26.秘密のお茶会①

 リーリヤは手に持ったカップを揺らす。


 ちゃぷと音を立てて波打つのは赤みのあるお茶だ。うっすらとした甘みと渋みが同居するこの飲み物は、「クッカ茶」と呼ばれて街の住民に親しまれている。


 茶葉となる乾燥した葉はステーン家の雑貨屋でも扱っている。

 原材料はそこらの森に雑草同然に生えているのでとても安価な庶民の代表的な飲み物である。

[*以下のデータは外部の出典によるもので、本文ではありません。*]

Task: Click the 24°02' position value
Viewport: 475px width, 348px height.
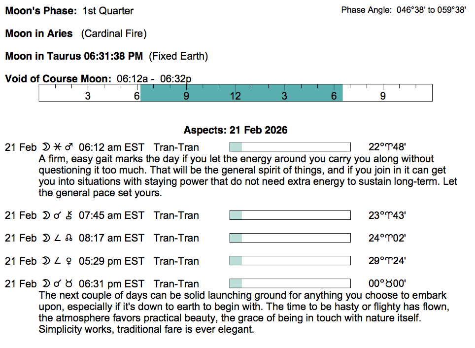Action: tap(387, 238)
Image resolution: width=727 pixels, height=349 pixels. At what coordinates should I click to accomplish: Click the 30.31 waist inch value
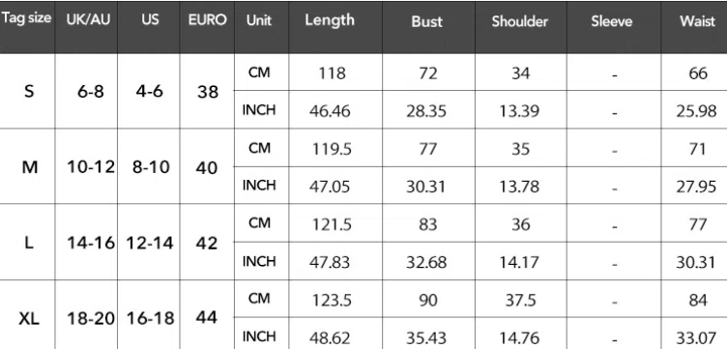tap(696, 262)
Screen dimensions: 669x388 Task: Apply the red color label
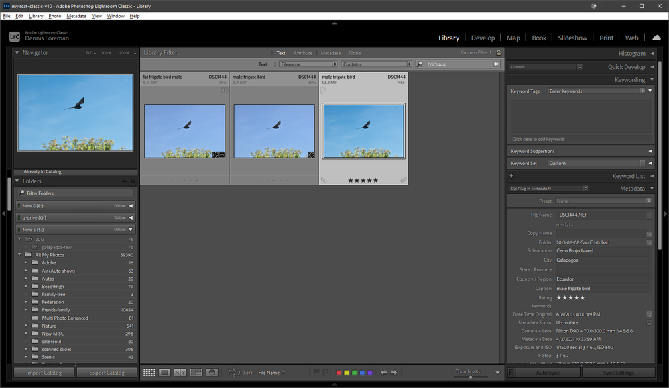pyautogui.click(x=339, y=373)
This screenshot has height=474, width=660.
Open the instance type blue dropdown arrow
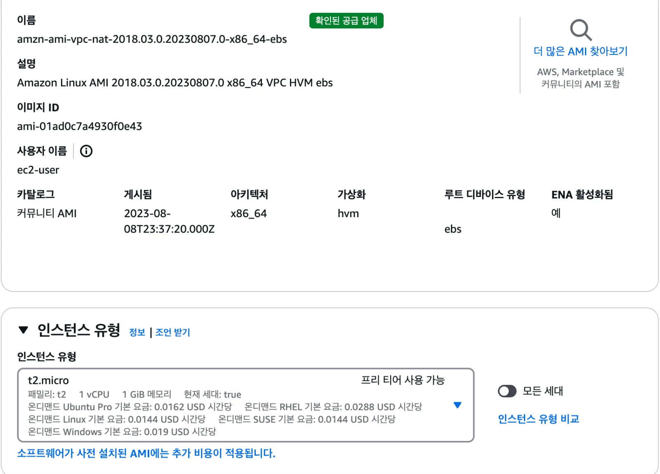pos(457,405)
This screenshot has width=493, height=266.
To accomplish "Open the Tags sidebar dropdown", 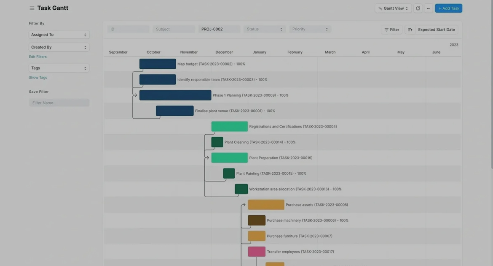I will (x=59, y=68).
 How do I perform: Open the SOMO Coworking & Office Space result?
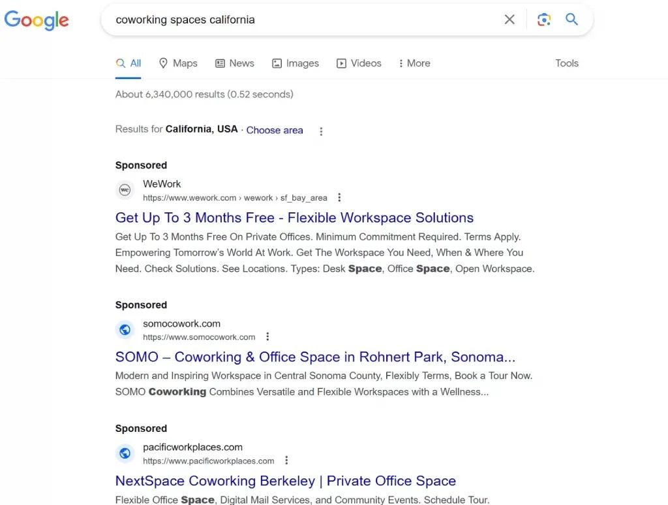(315, 357)
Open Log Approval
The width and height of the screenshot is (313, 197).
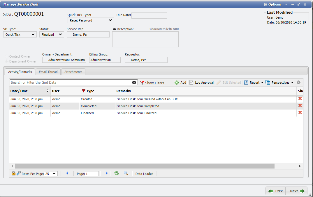point(201,83)
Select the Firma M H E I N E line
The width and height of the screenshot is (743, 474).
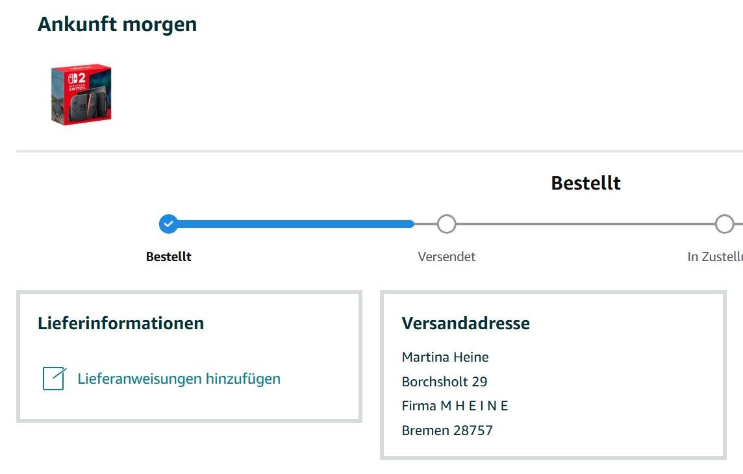pos(455,406)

 リーリヤはカップを傾けてほんのちょっぴりお茶を口に含む。


「これがお茶会」


 セルマ主催の『秘密のお茶会』とやらはリーリヤの想像よりもちょっとだけ、いや、大分慎ましかった。


 こぢんまりとしたテーブルには人数分のカップとお茶菓子のクッキーが乗っている。中央に置かれた小瓶に生けられた花も派手さはなくて、ささやかな彩りを添えていた。


 白いテーブルクロスに縫われた花の模様は洗練さの代わりに素朴さがある。これは自作だとセルマが言っていた。リーリヤが指先で縁をなぞる木製のカップも表面にちょこんと描かれた熊の絵が可愛らしい。


 お茶会の体裁は整っているのだろうし、セルマなりの拘りや真剣さは垣間見える。それはリーリヤだってわかっているのだ。それでもどこか物足りなさを感じてしまう。


 広い庭園に用意された豪奢な大きいテーブル。その上には白磁の茶器に注がれた香しいお茶とたっぷりのお菓子が並べられ、麗しく着飾ったご令嬢達が談笑する。


 それがリーリヤの乏しい知識から想像した『お茶会』だった。


 そして、そのイメージはセルマの容姿と雰囲気がもたらしたものでもある。首元までのふわふわとした金髪と愛らしい容姿をした少女はどこぞの名家のお嬢様を思わせてならない。それがまたリーリヤの勝手な期待と勘違いを助長した。


 しかし、思い返せばセルマは確かに言っていた。自分は街の小さな食堂の娘だと。てっきり高貴な身分の人が正体を隠すための方便だと思っていた。まさか本当に食堂の娘だったなんて。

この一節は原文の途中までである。